**Exercise aim**
Working through the entries below, find how many lines include the string "computer"; give only that number.

**Supplied data**
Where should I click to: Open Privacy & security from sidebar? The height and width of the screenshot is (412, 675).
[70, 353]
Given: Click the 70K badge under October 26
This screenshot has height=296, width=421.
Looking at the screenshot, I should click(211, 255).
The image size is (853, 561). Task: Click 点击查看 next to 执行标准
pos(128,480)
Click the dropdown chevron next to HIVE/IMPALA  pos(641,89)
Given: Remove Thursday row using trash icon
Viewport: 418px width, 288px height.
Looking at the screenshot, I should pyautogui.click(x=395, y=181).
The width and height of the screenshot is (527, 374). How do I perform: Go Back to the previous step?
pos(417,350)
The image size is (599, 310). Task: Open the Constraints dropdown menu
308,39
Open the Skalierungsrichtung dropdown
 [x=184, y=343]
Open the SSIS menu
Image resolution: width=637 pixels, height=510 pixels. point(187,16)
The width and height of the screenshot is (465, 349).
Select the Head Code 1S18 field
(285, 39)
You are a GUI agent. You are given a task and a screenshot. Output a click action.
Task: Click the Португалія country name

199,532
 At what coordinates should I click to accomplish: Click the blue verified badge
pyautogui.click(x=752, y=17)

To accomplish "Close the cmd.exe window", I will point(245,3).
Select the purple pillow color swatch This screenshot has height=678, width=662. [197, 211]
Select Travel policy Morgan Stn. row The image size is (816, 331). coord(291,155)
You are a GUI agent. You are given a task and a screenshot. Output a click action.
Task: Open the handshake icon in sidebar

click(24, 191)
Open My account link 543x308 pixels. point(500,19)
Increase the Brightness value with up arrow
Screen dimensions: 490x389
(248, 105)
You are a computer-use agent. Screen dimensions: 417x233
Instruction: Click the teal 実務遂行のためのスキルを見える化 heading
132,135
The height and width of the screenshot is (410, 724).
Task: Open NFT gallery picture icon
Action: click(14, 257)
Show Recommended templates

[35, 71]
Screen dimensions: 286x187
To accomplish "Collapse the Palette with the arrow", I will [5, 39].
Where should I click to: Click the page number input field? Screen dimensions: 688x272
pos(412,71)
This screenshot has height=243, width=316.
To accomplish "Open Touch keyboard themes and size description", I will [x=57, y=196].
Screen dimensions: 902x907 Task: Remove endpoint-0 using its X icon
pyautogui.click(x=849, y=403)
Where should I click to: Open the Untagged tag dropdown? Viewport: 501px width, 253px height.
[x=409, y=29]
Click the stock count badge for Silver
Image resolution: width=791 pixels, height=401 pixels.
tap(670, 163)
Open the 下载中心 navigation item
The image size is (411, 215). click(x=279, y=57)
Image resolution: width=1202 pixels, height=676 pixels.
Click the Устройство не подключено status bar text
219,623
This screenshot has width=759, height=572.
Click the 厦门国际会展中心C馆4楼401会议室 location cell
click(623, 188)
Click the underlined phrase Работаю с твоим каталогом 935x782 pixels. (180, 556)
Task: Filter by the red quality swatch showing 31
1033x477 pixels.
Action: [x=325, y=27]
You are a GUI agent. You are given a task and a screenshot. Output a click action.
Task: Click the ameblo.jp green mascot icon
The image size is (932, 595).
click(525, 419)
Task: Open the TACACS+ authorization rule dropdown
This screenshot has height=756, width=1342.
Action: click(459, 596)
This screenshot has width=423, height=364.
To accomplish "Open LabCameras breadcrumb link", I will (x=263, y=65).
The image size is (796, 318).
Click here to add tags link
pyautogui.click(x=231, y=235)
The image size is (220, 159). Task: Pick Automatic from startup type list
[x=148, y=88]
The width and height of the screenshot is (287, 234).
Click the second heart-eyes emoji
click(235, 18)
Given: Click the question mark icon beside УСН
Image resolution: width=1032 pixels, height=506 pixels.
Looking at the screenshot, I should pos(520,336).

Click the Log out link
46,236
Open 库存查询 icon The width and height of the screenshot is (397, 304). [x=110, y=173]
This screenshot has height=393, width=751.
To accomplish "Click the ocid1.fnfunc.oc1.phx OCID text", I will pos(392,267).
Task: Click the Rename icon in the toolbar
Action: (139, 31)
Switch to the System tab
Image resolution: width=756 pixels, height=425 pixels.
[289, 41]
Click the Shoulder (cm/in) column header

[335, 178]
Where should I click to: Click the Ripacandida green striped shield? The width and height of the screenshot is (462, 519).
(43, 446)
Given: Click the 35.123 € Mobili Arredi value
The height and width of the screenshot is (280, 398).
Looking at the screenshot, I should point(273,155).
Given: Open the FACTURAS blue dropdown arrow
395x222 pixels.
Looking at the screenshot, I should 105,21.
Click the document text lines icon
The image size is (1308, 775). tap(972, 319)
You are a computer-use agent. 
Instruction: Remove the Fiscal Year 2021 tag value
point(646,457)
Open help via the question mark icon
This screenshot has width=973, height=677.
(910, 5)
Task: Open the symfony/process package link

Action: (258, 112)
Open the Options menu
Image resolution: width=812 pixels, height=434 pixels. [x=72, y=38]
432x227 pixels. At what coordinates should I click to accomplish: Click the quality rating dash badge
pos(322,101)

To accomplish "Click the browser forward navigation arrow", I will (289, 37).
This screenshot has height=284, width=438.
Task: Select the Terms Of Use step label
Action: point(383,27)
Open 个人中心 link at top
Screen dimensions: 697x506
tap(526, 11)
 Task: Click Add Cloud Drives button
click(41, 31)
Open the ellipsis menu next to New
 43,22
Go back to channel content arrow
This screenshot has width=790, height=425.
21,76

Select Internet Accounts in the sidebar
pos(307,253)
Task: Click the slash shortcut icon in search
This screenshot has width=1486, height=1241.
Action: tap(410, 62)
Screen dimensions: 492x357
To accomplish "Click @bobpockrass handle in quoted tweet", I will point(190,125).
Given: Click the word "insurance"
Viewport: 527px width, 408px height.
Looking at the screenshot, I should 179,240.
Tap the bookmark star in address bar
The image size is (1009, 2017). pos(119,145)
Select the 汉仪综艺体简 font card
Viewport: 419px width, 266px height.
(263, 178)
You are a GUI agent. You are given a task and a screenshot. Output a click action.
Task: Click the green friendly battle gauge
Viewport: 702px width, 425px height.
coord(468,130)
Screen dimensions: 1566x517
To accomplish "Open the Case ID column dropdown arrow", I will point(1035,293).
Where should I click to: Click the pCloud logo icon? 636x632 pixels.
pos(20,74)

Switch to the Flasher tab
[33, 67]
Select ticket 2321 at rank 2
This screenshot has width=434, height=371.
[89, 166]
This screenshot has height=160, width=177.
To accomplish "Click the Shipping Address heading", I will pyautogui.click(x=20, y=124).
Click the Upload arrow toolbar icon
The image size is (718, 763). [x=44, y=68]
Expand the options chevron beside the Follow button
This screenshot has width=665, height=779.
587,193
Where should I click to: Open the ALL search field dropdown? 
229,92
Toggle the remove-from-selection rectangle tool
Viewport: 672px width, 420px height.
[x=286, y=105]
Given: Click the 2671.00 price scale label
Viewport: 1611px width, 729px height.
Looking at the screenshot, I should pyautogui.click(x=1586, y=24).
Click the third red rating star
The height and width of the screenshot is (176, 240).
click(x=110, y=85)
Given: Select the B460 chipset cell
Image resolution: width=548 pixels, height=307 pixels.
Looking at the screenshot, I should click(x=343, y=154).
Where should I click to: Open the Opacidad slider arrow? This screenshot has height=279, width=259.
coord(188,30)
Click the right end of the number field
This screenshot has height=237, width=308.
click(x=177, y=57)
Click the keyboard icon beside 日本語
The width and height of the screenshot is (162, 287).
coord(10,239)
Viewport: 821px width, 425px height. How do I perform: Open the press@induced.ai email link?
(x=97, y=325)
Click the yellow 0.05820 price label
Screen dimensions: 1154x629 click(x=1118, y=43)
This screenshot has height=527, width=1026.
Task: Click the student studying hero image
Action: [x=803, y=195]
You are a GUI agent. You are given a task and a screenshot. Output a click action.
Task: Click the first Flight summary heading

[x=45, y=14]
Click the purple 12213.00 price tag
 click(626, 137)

**Response to the exercise**
2